> _Work instruction 1_:
In the article on the Lot 823 title dispute, in what year was the Manotoks' original title lost to fire?

> _Page extract_:
○ ○ ○

That’s when the heirs of Barque claimed they own the land but they never set foot on the property. Least of all, had it guarded to prevent an invasion by squatters.

The original title of the Manotoks lost to the fire in 1988 was reconstituted in 1991. The title is identified as RT-22481.

Can another reconstituted title sought by the heirs of Homer Barque and the Manahans be issued on the same property? Only the Court of Appeals can answer the question. The Supreme Court remanded the case to the CA for fact-finding although the law is clear that judicial reconstitution is a sole and exclusive jurisdiction of the Regional Trial Court.

Weird case

The heirs of Barque first sought reconstitution of title with the Land Registration Administration. The petition was denied but later approved. The LRA claimed that title of the Manotoks as “sham and spurious.”

The Manotoks filed a motion for reconsideration. Denied.

Based on the LRA’s denial of the MR, the Manotoks and the Barques separately went to the Court of Appeals on petitions for review.

The petitions were dismissed separately by the CA.

On motion for reconsideration of the heirs of Homer Barque, the two divisions of the CA rendered identical amended decisions ordering the cancellation of the title of the Manotoks and directing the LRA to reconstitute the title in favor of the Barques.

I had thought that the CA would consolidate the two petitions. It did not. But it rendered identical decisions.

First time I ever heard two divisions of the Court of Appeals making identical rulings. The justices in two separate divisions happened to have the same mind.

The Manahans’ cause

The Manahans filed an intervention in September 2006. They claimed that they are the owners of Lot 823 of the Piedad Estate, the same property occupied by the Manotoks since 1919.

They claimed that their successors in interest, Vicente Manahan, bought the property from the Government of the Republic of the Philippines and were issued Sales Certificate 511 covering Lot 823 of the Piedad Estate. They fortified their argument with the claim that the Land Management Bureau issued a Deed of Conveyance based on Assignment of Sales Certificate 511.

The Manotoks told the Court of Appeals that the Deed of Conveyance could not be issued because there is an existing certificate in the name of the Manotoks.

Their lawyer, a respected former member of the Supreme Court and considered a legal scholar, told the Court of Appeals that the title of the Manotoks can be traced – as there are records so proving – from the purchase of Zacarias Modesto, Regina Moreno, and Feliciano Villanueva of the same Lot 823 from the Philippine Government.

Are we now saying there were two buyers of the same lot 823? The Manahans claim their title is based on a Deed of Conveyance issued on April 17, 2000. On the other hand the title of the Manotoks came from a purchase of the same land by Zacarias Modesto, Regina Moreno, and Feliciano Villanueva from the Government of the Republic of the Philippines in 1919.

○ ○ ○

> _Work instruction 2_:
Quote the rows from the line with "is (1435, 1234)." to the line with "coordinates (216, 460).", including both of those lines.

○ ○ ○

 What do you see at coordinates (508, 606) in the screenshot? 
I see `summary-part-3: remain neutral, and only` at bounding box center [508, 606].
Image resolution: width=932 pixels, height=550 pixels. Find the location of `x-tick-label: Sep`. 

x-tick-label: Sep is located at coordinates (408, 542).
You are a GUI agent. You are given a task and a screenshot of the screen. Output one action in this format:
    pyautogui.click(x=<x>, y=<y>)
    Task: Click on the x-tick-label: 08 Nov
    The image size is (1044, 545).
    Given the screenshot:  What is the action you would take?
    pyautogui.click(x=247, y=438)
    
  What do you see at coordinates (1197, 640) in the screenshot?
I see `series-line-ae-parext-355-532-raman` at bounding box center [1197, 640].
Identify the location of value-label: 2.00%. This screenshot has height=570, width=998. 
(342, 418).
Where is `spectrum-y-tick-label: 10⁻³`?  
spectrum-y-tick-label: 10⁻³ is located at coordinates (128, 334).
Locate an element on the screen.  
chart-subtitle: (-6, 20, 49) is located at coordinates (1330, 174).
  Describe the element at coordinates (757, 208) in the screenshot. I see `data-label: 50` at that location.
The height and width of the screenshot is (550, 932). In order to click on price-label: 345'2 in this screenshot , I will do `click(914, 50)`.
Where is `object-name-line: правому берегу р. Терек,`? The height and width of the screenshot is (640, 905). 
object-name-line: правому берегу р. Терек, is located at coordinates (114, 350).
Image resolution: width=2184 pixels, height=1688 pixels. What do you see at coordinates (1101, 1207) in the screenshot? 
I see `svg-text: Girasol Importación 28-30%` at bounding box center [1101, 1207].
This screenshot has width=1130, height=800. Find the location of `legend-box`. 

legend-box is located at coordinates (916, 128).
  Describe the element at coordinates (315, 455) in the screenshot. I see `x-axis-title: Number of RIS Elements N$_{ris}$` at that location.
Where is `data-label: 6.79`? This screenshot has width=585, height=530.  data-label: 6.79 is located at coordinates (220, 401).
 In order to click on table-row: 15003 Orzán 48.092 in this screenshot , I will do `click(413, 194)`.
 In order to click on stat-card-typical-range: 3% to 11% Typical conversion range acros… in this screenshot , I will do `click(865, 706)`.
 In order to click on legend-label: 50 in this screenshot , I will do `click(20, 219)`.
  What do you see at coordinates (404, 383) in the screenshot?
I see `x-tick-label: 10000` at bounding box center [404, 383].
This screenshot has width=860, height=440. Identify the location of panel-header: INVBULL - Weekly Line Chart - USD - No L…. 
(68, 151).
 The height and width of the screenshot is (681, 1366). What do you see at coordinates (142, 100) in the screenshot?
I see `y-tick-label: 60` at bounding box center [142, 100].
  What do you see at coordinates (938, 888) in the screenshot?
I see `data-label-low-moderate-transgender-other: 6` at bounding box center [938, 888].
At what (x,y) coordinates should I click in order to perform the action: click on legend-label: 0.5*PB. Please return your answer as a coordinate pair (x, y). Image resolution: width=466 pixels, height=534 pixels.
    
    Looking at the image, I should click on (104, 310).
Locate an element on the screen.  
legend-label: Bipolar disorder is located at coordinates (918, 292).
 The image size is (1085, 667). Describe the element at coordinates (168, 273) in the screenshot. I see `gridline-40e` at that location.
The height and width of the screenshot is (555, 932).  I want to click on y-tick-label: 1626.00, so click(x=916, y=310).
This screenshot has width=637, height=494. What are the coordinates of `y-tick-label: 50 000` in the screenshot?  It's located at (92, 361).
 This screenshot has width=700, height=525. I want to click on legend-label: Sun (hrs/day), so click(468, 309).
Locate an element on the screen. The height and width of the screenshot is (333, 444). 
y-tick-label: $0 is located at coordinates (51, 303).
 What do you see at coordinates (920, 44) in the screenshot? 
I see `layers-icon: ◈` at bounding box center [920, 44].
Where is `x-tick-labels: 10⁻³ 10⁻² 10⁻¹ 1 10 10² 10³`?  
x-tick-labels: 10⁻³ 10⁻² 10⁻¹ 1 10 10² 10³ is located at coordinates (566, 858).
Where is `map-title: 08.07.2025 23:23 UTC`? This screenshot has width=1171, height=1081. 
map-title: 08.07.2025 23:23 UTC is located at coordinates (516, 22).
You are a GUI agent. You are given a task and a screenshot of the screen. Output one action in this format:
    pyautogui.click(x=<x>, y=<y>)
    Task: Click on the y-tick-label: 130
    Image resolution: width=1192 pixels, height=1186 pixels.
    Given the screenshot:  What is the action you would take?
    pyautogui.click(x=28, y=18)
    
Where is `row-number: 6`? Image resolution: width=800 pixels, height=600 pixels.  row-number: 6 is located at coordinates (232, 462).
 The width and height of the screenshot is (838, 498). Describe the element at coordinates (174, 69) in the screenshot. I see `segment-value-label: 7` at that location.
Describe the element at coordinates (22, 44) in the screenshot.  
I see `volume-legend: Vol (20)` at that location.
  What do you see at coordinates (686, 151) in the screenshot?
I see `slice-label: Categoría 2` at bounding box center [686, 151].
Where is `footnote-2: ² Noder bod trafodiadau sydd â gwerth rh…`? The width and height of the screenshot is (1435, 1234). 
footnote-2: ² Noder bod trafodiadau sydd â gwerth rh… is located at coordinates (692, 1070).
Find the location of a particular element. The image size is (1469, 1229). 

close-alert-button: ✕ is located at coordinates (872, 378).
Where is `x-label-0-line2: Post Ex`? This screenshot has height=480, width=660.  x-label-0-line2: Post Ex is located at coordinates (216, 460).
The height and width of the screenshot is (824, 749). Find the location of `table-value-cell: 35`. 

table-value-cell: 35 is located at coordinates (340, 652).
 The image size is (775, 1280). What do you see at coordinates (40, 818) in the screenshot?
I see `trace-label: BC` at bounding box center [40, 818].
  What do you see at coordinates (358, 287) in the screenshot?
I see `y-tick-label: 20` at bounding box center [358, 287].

○ ○ ○

> _Exercise output 1_:
1988

> _Exercise output 2_:
Where is `footnote-2: ² Noder bod trafodiadau sydd â gwerth rh…`? The width and height of the screenshot is (1435, 1234). 
footnote-2: ² Noder bod trafodiadau sydd â gwerth rh… is located at coordinates (692, 1070).
Find the location of a particular element. The image size is (1469, 1229). 

close-alert-button: ✕ is located at coordinates (872, 378).
Where is `x-label-0-line2: Post Ex`? This screenshot has height=480, width=660.  x-label-0-line2: Post Ex is located at coordinates (216, 460).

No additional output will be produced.